Moreover, the sensitivity of the Khorana score is quite poor. Most VTE events in cancer patients occur outside the high-risk group [49]. In a meta-analysis on 27,849 patients, only 23.4% of VTE occurred in the 17.4% of patients with a high-risk (>3) Khorana score [49]. When decreasing the threshold to include also patients with a risk score of 2, the detection rate increased to 55.2% of VTE events in a patient cohort that included 47% of the cancer population [49].”

“Similar to the Khorana score, the performance of the ThroLy score is limited by a high frequency of VTE occurring in the low-risk group. In a validation study by Rupa-Matysek, 48% of VTE occurred in the low-risk group of the ThroLy score that comprised 75% of patients [12]. “

“The predictive performance of our score is quite good when compared to the Khorana and ThroLy score. Our VTE score identified 82% of VTE in the high-risk group that consisted of 48% of patients [8]. If the performance is confirmed in validation studies, this score will be a simple tool for VTE risk stratification and could be useful in designing studies on primary prophylaxis for higher risk patients.”

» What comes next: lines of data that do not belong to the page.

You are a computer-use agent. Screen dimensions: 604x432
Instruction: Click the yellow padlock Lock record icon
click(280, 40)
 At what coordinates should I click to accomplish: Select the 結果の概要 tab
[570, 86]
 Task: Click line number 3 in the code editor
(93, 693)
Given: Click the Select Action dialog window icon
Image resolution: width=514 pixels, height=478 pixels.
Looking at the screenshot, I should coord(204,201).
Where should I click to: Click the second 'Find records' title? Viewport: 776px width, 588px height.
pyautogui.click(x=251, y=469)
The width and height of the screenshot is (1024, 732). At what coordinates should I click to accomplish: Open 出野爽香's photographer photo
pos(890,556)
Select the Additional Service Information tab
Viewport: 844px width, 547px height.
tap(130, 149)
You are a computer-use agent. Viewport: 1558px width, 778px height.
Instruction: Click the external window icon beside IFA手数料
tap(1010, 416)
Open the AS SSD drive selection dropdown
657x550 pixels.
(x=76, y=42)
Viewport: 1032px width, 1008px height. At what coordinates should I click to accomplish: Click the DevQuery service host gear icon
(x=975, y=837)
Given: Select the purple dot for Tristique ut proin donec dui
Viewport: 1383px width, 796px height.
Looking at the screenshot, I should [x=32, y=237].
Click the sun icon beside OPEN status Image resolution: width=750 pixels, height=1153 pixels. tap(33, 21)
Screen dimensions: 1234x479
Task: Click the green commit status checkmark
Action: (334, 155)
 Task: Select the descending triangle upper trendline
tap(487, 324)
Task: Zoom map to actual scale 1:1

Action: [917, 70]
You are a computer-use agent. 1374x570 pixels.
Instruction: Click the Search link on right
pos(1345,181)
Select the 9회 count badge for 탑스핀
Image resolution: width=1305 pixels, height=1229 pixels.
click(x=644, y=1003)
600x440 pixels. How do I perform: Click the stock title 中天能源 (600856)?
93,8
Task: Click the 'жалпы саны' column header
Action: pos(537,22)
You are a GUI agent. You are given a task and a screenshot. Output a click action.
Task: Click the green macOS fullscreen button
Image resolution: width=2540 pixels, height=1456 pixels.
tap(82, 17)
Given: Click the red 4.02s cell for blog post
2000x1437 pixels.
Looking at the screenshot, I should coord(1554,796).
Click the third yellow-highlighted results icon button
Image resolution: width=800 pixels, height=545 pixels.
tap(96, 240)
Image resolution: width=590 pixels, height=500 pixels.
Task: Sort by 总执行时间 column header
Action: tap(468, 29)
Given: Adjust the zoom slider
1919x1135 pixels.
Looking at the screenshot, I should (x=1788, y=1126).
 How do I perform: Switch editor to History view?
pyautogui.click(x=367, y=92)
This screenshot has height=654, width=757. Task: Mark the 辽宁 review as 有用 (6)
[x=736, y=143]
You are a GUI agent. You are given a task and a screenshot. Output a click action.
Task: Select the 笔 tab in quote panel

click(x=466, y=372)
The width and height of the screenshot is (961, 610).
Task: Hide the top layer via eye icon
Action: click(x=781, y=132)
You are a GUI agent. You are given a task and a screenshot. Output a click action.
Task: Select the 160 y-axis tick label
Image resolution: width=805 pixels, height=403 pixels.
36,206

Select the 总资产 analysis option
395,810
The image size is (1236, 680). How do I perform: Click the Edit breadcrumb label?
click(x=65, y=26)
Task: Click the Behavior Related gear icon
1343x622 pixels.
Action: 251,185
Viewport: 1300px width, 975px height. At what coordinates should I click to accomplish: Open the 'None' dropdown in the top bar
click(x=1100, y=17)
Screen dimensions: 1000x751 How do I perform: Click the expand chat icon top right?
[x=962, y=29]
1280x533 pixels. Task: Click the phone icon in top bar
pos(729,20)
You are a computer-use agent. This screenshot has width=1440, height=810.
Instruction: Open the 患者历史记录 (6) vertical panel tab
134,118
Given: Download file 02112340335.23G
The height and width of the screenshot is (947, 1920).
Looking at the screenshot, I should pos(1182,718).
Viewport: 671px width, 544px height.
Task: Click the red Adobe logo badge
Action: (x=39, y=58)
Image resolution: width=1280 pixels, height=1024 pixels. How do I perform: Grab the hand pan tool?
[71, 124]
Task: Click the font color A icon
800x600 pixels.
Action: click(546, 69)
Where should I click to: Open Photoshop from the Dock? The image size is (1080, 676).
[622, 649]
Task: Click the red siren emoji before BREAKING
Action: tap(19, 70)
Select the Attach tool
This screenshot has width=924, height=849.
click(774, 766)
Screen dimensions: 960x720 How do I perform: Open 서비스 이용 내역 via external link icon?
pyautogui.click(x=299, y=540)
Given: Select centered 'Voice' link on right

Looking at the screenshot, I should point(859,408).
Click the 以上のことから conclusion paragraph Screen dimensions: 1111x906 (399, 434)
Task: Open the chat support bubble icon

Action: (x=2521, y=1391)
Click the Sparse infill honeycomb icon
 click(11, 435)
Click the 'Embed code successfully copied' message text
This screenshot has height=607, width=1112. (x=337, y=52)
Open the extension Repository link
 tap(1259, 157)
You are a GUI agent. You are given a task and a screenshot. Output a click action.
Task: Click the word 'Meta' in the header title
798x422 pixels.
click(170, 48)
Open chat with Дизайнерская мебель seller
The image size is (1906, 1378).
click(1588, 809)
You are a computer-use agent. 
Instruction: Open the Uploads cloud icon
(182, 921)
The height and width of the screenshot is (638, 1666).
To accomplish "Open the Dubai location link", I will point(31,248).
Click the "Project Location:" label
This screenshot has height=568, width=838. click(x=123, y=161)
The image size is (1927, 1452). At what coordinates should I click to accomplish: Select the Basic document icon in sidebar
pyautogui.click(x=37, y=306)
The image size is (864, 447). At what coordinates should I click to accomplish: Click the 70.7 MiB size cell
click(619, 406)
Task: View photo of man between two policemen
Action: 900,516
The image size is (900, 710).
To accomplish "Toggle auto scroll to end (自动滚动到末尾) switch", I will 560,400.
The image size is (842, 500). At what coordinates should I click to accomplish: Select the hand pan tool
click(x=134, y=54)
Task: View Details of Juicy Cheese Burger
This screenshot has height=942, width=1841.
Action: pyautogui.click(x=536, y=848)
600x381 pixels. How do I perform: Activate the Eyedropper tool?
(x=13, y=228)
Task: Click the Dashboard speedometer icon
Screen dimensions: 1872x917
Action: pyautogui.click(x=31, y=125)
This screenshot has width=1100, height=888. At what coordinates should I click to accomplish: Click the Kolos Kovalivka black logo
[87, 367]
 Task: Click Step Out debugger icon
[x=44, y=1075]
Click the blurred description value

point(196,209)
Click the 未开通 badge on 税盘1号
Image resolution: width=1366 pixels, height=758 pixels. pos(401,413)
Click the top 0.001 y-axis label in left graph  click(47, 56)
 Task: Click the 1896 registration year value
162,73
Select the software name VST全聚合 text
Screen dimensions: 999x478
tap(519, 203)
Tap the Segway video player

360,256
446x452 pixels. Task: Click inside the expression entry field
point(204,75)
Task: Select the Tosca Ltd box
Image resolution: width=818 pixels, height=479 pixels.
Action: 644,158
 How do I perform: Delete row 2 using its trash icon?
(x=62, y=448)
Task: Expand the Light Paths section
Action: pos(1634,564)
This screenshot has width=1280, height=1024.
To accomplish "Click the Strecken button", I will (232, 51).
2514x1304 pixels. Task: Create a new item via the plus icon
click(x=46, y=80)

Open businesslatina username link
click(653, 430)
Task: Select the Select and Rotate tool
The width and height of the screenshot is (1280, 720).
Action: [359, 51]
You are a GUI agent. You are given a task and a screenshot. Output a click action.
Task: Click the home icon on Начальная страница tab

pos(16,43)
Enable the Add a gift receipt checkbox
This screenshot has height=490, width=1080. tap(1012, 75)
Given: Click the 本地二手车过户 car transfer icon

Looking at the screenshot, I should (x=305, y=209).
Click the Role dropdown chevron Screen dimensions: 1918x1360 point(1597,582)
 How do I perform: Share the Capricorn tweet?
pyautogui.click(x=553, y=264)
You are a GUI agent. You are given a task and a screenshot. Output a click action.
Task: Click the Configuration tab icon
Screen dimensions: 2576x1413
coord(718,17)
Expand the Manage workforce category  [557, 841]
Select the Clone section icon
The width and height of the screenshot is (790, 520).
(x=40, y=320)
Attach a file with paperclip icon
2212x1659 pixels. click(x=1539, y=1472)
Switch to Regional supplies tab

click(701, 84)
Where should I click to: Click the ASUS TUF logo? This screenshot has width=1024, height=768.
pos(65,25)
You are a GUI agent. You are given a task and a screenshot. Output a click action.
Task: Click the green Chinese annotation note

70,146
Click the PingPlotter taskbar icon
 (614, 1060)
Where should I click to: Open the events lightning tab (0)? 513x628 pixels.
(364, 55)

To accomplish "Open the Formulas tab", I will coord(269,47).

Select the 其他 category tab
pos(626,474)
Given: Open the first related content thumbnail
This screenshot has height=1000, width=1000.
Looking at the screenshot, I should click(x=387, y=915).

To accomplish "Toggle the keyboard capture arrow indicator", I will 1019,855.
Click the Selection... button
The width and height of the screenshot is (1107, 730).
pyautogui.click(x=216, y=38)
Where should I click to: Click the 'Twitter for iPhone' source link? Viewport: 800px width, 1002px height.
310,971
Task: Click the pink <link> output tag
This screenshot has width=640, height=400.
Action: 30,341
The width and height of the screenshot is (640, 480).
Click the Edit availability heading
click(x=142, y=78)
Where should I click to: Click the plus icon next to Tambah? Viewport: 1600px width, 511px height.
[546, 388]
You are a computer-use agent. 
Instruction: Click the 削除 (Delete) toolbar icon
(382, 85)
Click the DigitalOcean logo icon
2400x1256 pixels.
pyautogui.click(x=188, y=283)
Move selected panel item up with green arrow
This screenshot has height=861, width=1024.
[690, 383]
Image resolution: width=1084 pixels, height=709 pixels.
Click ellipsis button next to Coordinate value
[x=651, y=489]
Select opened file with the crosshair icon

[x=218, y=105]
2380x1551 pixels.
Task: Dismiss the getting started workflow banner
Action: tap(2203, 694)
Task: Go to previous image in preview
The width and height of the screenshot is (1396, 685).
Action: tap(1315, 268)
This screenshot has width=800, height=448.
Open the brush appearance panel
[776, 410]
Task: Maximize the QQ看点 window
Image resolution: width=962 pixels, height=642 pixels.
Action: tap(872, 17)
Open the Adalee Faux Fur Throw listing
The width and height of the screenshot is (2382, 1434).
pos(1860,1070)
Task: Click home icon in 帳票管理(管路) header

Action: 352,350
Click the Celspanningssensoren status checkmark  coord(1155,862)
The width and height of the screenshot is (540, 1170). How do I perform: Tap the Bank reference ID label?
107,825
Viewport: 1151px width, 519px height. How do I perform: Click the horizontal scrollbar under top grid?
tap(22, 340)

I also miss the risk model of Pabinger et al (lancet haematology), which uses D-dimer for VTE prediction in a cohort which also comprised lymphoma patients.

We thank the reviewer for this suggestion and now include a discussion on the VTE risk model developed by Pabinger et al.: We added the following paragraph to page 14:

“Pabinger et al identified tumor-site risk category as the only parameter of the Khorana score to predict VTE in the Cancer and Thrombosis Study (CATS) cohort of 1423 patients [52]. Combining tumor-site category and D-dimer values the authors developed a simple and VTE risk model validated in an independent patient cohort. The CATS cohort included 249 patients with lymphoma (17%) while the validation cohort of 832 patients did not contain lymphoma patients. This VTE risk score merits further exploration in lymphoma patents.”

The authors mention a risk score developed by themselves but do not comment on the predictive performance. Is it ever validated? Should it be used?

As above outlined, the predictive performance of our score is quite good when compared to the Khorana and ThroLy score. As it has bene published in 2019, no validation study is available so far. Once validated, we think it will be a simple tool for VTE risk stratification. We added the following consoideration on page 14:

“The predictive performance of our score is quite good when compared to the Khorana and ThroLy score. Our VTE score identified 82% of VTE in the high-risk group that consisted of 48% of patients [8]. If the performance is confirmed in validation studies, this score will be a simple tool for VTE risk stratification and could be useful in designing studies on primary prophylaxis for higher risk patients.”

Round 2

Reviewer 2 Report

The authors have thoroughly adressed my suggestions, I can recommend the manuscript now for publication in "Cancers."

Reviewer 3 Report

The authors improved the manuscript substantially. I have no further comments.